About this exercise:
Copy all lines of the listing that include the string "will".

>>>>>

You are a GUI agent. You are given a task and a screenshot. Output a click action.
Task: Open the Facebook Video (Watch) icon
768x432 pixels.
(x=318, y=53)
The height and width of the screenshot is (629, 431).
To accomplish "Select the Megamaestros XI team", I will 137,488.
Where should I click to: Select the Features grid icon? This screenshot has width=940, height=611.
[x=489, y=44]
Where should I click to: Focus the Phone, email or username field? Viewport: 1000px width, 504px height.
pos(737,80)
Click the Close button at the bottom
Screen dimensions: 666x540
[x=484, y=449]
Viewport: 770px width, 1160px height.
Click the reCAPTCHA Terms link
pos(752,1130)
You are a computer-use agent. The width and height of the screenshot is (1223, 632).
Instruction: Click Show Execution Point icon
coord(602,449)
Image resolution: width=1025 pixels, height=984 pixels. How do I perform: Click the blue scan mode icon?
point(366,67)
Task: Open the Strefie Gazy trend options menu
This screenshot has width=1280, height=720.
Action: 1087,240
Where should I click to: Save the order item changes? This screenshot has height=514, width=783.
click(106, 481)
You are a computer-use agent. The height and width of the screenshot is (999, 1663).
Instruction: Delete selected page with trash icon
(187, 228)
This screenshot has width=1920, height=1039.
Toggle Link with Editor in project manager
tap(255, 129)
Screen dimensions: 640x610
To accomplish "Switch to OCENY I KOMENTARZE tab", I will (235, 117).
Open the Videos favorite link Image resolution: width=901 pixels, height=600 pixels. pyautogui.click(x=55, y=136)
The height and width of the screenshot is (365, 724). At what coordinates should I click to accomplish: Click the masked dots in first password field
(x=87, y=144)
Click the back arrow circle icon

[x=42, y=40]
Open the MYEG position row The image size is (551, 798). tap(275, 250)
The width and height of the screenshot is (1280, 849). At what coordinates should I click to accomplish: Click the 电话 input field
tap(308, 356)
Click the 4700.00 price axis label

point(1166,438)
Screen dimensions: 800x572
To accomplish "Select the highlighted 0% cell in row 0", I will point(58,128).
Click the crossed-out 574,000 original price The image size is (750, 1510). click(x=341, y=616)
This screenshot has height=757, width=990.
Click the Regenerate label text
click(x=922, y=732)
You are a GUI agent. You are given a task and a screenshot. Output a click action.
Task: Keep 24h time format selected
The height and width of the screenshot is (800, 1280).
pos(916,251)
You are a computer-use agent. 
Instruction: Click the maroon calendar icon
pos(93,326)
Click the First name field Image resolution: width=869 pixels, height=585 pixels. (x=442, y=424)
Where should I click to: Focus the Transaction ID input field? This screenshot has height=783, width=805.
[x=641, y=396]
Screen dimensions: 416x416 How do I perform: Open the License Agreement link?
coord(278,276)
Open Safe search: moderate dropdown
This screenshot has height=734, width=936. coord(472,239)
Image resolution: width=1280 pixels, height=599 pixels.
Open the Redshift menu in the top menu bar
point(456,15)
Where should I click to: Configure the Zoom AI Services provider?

<<<<<

Response box:
To accomplish "Select the Megamaestros XI team", I will 137,488.
To accomplish "Switch to OCENY I KOMENTARZE tab", I will (235, 117).
To accomplish "Select the highlighted 0% cell in row 0", I will point(58,128).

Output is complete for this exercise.